Diva Divan

A COLLABORATION WITH ARTISTS FROM THE REPUBLIC OF GEORGIA

Diva Divan is a collaboration between International Culture Lab and Margo Korableva Performance Theatre in Tbilisi, Georgia.

Physical theatre actors, visual artists and writers from each country worked to jointly create a performance. Ideas were developed in workshop settings in each city and were expanded upon using Internet resources. Each discipline -- writers, visual artists, actors -- took the lead at various points in time as collaborators become inspired to move the process in a desired direction based on each other's input. Through this process, a rich landscape is created in which each committed artist has a maximum stake. The project culminated in a performance at the Coney Island Butoh & Theatre Festival, March 11-13, 2016.

DOCUMENTARY OF THE JOINT MAY/JUNE '15 DEVELOPMENT PROCESS IN TBILISI:


NARRATIVE OF THE PROJECT:

In August of 2014, Nick Fracaro and Gabriele Schafer traveled to Tbilisi to initiate the project with David Chikhladze, director of Margo Korableva Perfomance Theatre, and his collaborators. At the invitation of the Giorgi Leonidze State Museum of Literature, we met in the museum's inspirational courtyard and soon Diva Divan was well underway.

From there on out, both companies held workshops in their respective countries, exploring various ideas and ways of working.

 


On March 15, 2015, in a first foray into public performance, seven New York divas go "shopping" at Ikea in Brooklyn:

 

 

On May 15, at the invitation of the Center of Contemporary Art-Tbilisi secured by David Chikhladze, three members of the New York ensemble joined Nick and Gabriele in a 3-week visit to Tbilisi to introduce their Georgian counterparts to their Butoh-based methods. One exercise created by Paula Lalala, one of the New York group's visual artists, was to make "self portraits" -- drawings created with charcoal or chalk by choosing either the black or white side of a 4'x6' piece of paper.

Lines, like movement, have different qualities -- hard, soft, frenetic, flowing, etherial, practical, violent, peaceful... A line drawing is the trace of ourselves that is left behind with the passage of time.

These works came about after various forms of self-exploration and guided meditations and as such are a reflection of the performers' inner life at a specific point in time -- the traces of themselves left behind at the time of the drawing's creation, the particular dance that existed within them captured in time and space.

 

 

Over the course of ICL's three weeks in Tbilisi, the Diva Divan collective held three public workshop performances. The first was at the CCA gallery where the "entitiy" drawings were inspirational as well as on exhibit. The other two were public explorations, one in the city and one at Lisi Lake.

 

 

 

The challenge was to merge ICL's method of going back to our ancestors, our DNA, in order to understand who we are and what we'll carry forward to posterity, with Margo Korableva's "mapping" work, premised on the idea that we have an individual distiny laid out for us but a choice in how we each decide to walk our road.

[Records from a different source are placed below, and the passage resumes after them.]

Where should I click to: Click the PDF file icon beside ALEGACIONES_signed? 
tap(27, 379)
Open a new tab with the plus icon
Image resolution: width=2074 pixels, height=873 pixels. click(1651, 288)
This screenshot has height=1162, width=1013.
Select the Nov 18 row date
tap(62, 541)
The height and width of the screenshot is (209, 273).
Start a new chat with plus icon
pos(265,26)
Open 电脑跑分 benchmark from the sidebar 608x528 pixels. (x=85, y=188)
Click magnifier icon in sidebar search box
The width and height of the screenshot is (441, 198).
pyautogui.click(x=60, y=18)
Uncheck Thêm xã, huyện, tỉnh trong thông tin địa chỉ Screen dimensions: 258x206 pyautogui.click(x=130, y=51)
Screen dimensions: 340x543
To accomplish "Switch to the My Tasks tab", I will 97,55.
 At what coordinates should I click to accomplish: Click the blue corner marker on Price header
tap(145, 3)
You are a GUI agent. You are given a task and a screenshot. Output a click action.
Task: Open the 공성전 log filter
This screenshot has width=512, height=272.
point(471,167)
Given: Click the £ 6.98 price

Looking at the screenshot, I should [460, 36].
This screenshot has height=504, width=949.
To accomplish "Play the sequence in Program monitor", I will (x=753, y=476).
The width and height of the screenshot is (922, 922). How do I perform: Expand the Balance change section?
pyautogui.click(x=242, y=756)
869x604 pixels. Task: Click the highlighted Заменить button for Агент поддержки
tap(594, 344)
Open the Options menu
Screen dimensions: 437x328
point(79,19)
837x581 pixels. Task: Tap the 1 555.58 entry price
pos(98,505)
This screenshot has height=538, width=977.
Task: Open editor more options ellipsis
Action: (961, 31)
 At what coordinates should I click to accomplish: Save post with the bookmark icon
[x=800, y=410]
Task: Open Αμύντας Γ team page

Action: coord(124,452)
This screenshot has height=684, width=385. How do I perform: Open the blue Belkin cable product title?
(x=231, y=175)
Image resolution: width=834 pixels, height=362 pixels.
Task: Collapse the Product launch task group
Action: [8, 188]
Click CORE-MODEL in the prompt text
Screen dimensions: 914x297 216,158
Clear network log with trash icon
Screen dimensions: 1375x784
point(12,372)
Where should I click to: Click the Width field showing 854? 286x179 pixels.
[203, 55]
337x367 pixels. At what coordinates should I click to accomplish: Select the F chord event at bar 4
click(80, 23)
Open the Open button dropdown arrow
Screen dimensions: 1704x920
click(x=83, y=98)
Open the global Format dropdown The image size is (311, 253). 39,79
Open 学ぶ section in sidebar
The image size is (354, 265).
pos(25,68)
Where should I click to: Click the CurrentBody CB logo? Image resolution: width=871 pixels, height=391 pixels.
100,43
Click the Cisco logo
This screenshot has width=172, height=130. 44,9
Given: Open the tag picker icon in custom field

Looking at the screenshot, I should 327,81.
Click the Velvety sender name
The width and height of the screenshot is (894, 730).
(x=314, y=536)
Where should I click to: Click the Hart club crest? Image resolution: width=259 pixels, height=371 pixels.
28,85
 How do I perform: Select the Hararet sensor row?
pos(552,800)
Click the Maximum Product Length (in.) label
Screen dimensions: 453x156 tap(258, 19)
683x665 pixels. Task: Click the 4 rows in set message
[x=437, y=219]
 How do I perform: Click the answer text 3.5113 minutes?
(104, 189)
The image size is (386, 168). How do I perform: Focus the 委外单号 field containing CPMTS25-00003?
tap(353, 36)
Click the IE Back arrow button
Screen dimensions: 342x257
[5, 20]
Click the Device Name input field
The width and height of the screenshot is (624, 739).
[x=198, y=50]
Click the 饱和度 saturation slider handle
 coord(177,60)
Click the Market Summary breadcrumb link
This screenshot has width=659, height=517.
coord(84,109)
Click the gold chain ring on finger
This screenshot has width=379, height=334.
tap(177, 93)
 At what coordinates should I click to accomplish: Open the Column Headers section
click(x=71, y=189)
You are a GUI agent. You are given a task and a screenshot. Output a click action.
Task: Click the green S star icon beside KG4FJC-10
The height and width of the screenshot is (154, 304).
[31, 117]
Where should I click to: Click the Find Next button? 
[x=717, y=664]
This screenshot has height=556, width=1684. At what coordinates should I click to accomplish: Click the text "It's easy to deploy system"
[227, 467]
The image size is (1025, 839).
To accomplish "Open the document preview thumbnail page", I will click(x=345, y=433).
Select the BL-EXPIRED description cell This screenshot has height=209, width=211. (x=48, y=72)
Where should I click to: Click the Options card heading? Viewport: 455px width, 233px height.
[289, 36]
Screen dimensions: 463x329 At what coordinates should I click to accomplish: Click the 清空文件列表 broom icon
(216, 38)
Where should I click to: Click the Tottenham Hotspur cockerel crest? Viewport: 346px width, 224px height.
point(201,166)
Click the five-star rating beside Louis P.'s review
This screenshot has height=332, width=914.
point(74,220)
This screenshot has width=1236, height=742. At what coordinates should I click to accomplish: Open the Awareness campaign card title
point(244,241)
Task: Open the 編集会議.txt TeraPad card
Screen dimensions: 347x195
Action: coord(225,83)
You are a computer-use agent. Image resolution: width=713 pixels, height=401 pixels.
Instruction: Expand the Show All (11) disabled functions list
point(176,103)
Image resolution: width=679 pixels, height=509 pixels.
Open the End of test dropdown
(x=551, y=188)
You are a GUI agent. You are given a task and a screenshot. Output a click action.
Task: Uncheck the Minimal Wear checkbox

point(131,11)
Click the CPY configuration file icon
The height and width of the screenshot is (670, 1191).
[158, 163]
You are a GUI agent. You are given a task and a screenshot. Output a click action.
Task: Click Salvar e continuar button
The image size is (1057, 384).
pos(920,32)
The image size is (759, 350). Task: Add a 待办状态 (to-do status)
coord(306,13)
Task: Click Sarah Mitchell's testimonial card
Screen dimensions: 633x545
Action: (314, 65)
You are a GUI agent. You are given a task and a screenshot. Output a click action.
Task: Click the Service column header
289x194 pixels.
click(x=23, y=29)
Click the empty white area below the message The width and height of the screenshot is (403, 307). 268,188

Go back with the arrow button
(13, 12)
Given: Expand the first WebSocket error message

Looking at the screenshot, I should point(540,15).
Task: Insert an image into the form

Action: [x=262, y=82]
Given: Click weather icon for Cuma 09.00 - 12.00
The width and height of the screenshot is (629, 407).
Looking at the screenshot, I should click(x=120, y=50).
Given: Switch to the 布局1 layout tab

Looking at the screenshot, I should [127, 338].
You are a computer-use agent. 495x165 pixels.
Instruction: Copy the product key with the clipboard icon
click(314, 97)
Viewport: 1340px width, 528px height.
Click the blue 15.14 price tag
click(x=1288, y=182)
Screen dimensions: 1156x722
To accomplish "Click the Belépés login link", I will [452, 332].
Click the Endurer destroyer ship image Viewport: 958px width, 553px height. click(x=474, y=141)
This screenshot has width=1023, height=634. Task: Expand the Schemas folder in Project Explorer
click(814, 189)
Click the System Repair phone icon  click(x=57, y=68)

We began generating text as well. Eva Melas, another ICL visual artist, introduced cups into the New York process early on. She had an exhibit coming up at Brooklyn gallery Proteus Gowanus and was interested in seeing how her exploration of cups -- the vessel as metaphor -- could enter the Diva Divan process. We developed various exercises -- vision quests of sorts -- that allowed the performers to endow and personalize their individual cups. We then asked them to look at everyone else's creations and write 3 to 8 words about their immediate impressions of each cup. The lines were put into a sequence by one person in whatever way they chose to arrange them. Themes emerged and both individual and collective ideas became manifest, this time in the form of words.

This process was repeated in Tbilisi.

 

 

The day after ICL's return to the US, on June 6, 2015, Nick, Gabriele and ensemble member Mary Catherine Donnelly decided to make a ceremonial presentation in Georgian folk tradition of the Margo Korableva performers' vessels to Eva at her opening reception at Proteus Gowanus. This was to be Proteus's final performance.